CT scans are more accurate, and provide more detail regarding the pseudocyst and its surroundings. The CT scan's weakness is its lack of differentiation between pseudocysts and cystic neoplasm. Also, the intravenous contrast given at the time of the CT scan may worsen kidney dysfunction.

MRI and MRCP are effective methods of detecting pseudocysts, but are not regularly used because CT scans offer most of the needed information. These scans do, however, provide better contrast, which allows for better characterization of fluid collections, depicting debris within the collections, and detection of bleeding.

Endoscopic ultrasound is generally used as a secondary test to further evaluate the cysts found in other tests, and is used when determining if a cyst is a pseudocyst or not.

===Adrenal pseudocysts===
Adrenal pseudocysts are found in much the same way as pancreatic pseudocysts, with CT scans. In addition, adrenalectomies are used to diagnose the lesion and sometimes relieve pain.

==Prevention==
Because pseudocysts are closely related to other conditions, such as pancreatitis and alcohol use, the prevention of pseudocysts lies in the prevention of the main problem.

==Treatment==
Not all cysts require treatment. Many pancreatic pseudocysts improve and disappear by themselves. If the cysts are small and are not causing symptoms, careful observation with periodic CT scans is often done. Pseudocysts that persist over many months or that cause symptoms require treatment.
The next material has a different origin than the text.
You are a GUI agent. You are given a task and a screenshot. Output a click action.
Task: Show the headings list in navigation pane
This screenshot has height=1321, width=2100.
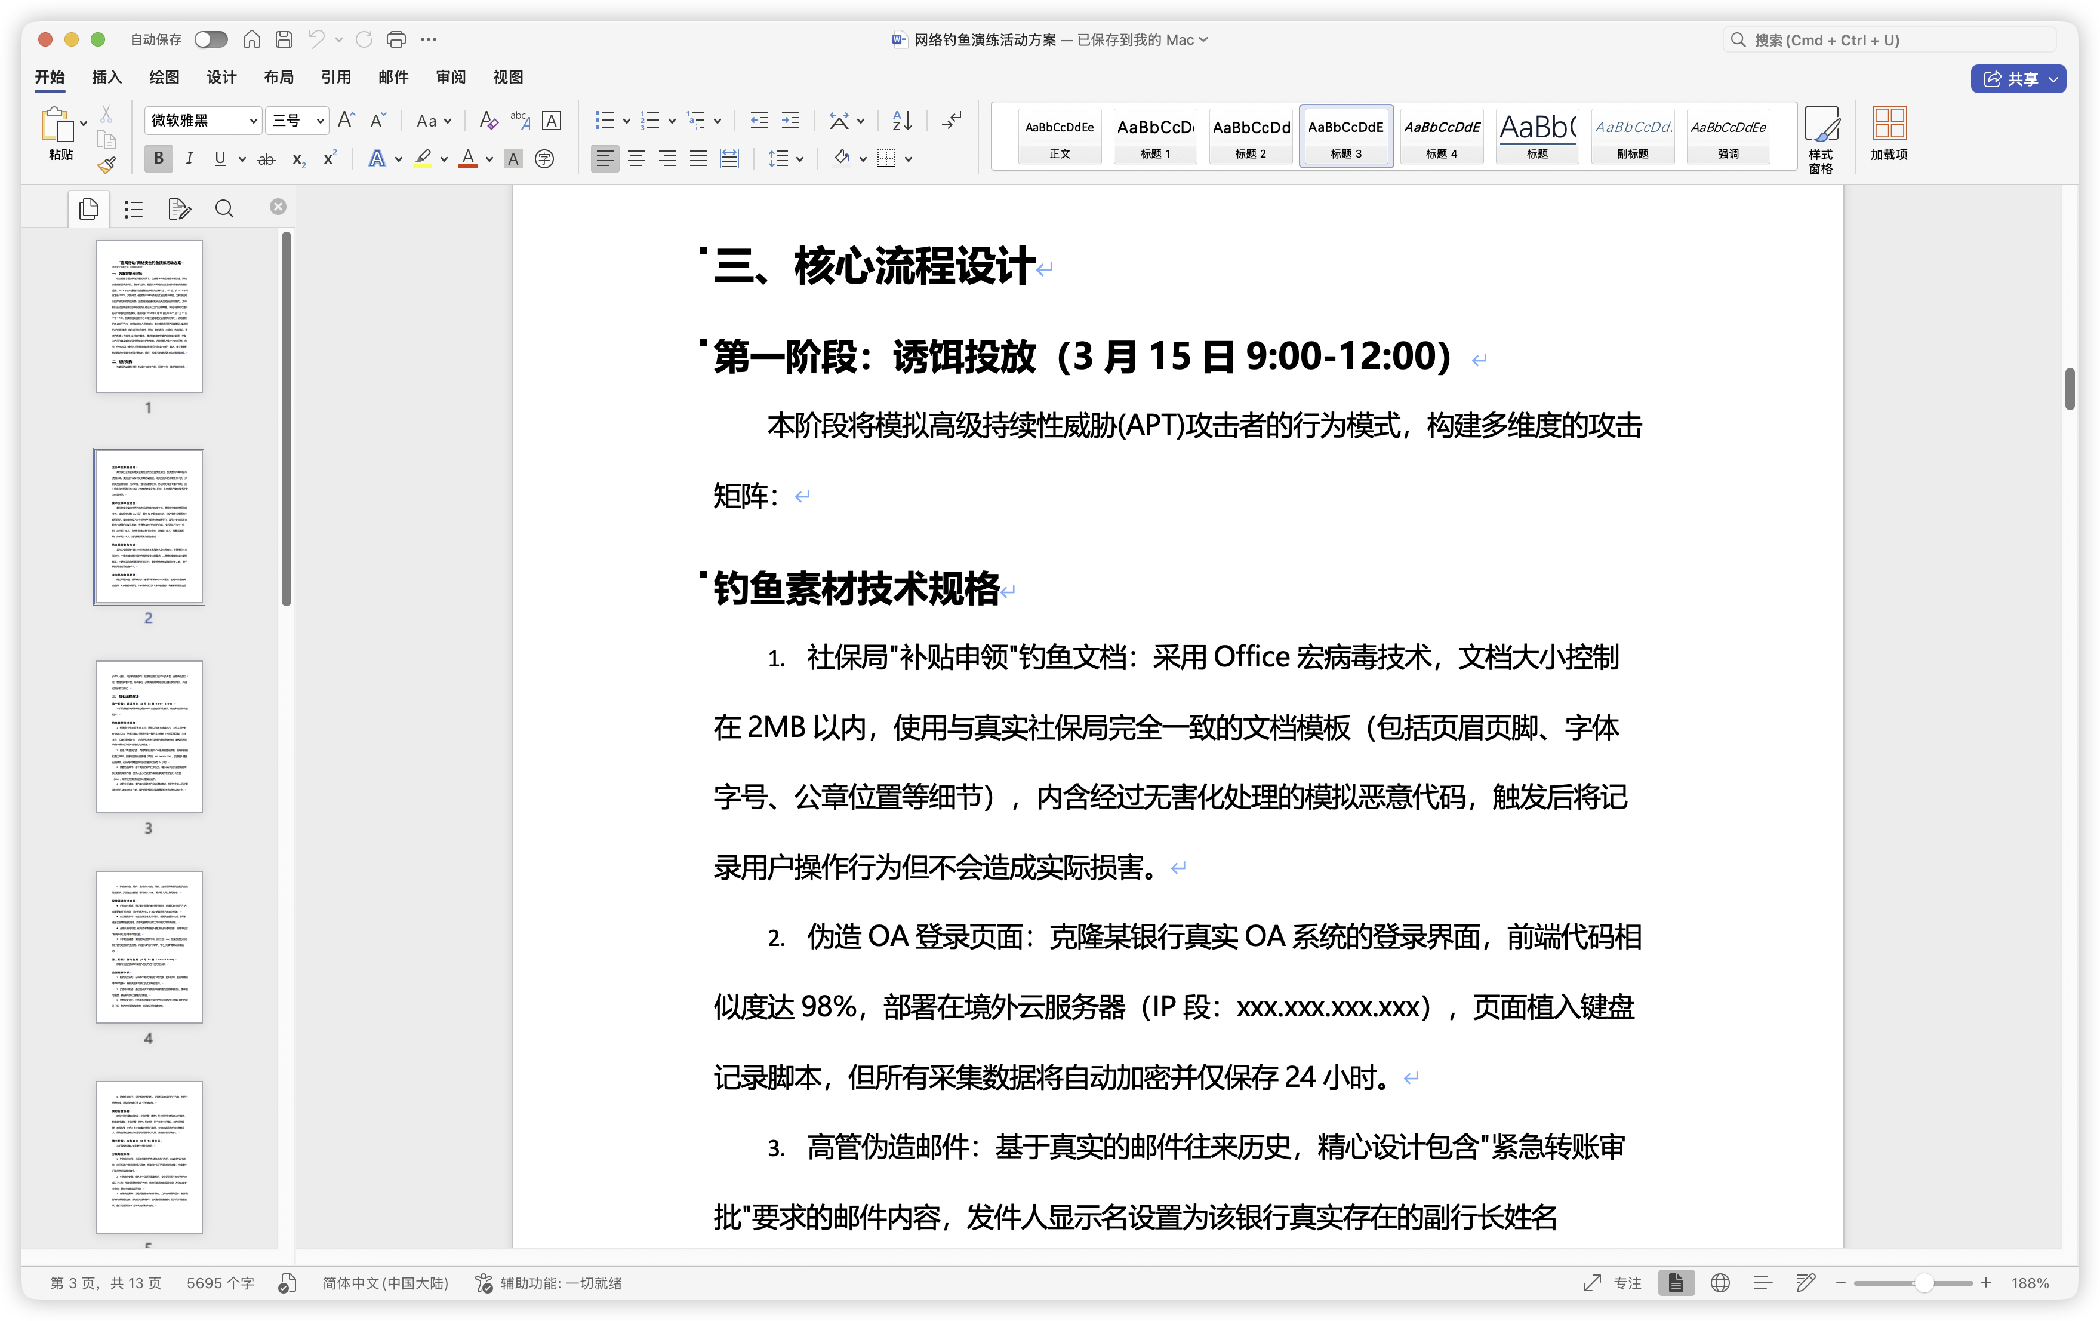[x=133, y=209]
Supportive medical care used to help small pseudocysts go away includes the use of intravenous fluids, analgesics, and antiemetics. Doctors often recommend a low-fat diet for those who can tolerate oral intake.

Surgery is usually required in the treatment of pseudocysts with symptoms or complications. There are three main methods for draining a pancreatic pseudocyst: endoscopic drainage, percutaneous catheter drainage, or open surgery. Endoscopic drainage tends to be the preferred method due to it being less invasive and having a high long-term success rate.

Percutaneous drainage involves the guidance of a CT scan or ultrasound. A drainage catheter is placed into the fluid cavity to drain the fluid, which is then collected over several weeks into an external collection system. The catheter is removed when the drainage becomes minimal. Once the catheter is removed, contrast is injected into the cyst cavity to determine the remaining size and to monitor progress. The success rate is around 50%, and the unsuccessful drainages are mostly caused by large ductal leaks or blockage of the main pancreatic duct. This method is not recommended when patients cannot manage a catheter at home or with patients whose cysts contain bloody or solid material.

Surgical drainage of a pseudocyst involves creating a pathway between the pseudocyst cavity and the stomach or small bowel. This method is generally only used if the patient cannot tolerate or failed percutaneous or endoscopic drainage. This method is more risky than the others.

Endoscopic drainage is becoming the preferred method of draining pseudocysts because it is less invasive, does not require external drain, and has a large long-term success rate. Drainage is usually achieved with a transpapillary approach with ERCP. Sometimes a direct drainage across the stomach or duodenal wall is used instead. The transpapillary approach is used when the pseudocyst is in communication with the main pancreatic duct, and is also successful in patients with pancreatic duct disruption. Transgastric or transduodenal approaches are used when the pseudocyst is next to the gastro-duodenal wall. Endoscopic ultrasound is the most commonly used test to gather the needed information about the pseudocyst for this method.

The endoscopic method depends on the presence of a bulge into the stomach or duodenum to determine the site for catheterization. Inherent risks include missing the pseudocyst, injuring nearby vessels, and inefficient placement of the catheter. In patients with chronic pseudocysts, this approach has a 90% success rate. Recurrence after drainage is around 4%, and the complication rate is below 16%.

To treat adrenal pseudocysts, an adrenalectomy or laproscopy may be used.